I have been reading this great space opera by Vernor Vinge: 'A fire upon the deep'
and it has made me think a lot. I can't read this book at any good pace, it is quite complex. There are a few things, without going into too much detail, that stand out in memory.

SPOILERS
The pack animals, the Tines are incredible creatures that offer a spring of complexity and analysis in contrast to the human race. In particular there is a death scene involving Scriber Jaquaramaphan. Johanna looks down on his inventions (a personality trait or inherent in humanity) because they disobey the laws of physics, unknown to Scriber. Instead of helping him perfect them she revels in the obscenity and laughs at them. He misunderstands and thinks that she approves, but then she throws the book on the fire. I know that we often can throw people by the wayside for silly ideas but what happens next is interesting to the storytelling aspect of the book (sci-fi's often miss). Scriber dies. All of his members except Ja are instantly killed. Ja crawls back to Woodcarver with a broken spine. It's very sad. Johanna was prepared to seek his forgiveness, although the thought processes involved in this were self-oriented. She doesn't seem to care about Scriber. Well I personally did care about him, and when the Johanna / Woodcarver side of the story seems so episodic (read: throwaway).... hell I dunno what to say about it. It's a feeling thing.

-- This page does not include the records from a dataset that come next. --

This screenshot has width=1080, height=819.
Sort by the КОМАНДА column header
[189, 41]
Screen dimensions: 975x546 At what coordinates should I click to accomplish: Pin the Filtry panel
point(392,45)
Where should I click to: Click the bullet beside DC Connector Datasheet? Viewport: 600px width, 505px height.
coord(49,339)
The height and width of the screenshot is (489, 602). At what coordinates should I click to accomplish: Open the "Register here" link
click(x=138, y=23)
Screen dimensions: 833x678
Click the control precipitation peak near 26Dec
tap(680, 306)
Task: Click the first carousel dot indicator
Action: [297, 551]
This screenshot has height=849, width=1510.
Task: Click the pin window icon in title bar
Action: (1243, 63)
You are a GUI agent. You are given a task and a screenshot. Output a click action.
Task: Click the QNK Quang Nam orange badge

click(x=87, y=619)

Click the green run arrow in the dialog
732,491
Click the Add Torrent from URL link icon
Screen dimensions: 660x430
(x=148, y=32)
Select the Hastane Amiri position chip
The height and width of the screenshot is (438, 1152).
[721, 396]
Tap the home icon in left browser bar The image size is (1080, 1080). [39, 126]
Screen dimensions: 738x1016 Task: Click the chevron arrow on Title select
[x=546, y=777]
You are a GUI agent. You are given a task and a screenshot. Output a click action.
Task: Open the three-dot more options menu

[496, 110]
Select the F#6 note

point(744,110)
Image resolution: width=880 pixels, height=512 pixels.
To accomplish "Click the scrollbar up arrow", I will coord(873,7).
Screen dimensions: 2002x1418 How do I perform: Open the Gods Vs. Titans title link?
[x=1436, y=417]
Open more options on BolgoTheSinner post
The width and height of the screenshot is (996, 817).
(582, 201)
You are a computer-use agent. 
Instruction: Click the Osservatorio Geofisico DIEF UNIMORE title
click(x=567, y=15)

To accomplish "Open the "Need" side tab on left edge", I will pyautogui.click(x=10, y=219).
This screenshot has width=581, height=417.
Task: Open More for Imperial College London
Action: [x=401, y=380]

I do sometimes wonder why the human race often seems so lonely in space operas. We always appear to have enemies and don't collaborate to become something better. Would an alien be worth as much, do they all evolve the same machine logic overlayed with emotion? Or are there completely different systems of looking at things - far more foreign than cultural differences between nations? They could even have ESP or even something more quantifiable that we haven't been shown. It's all about being human.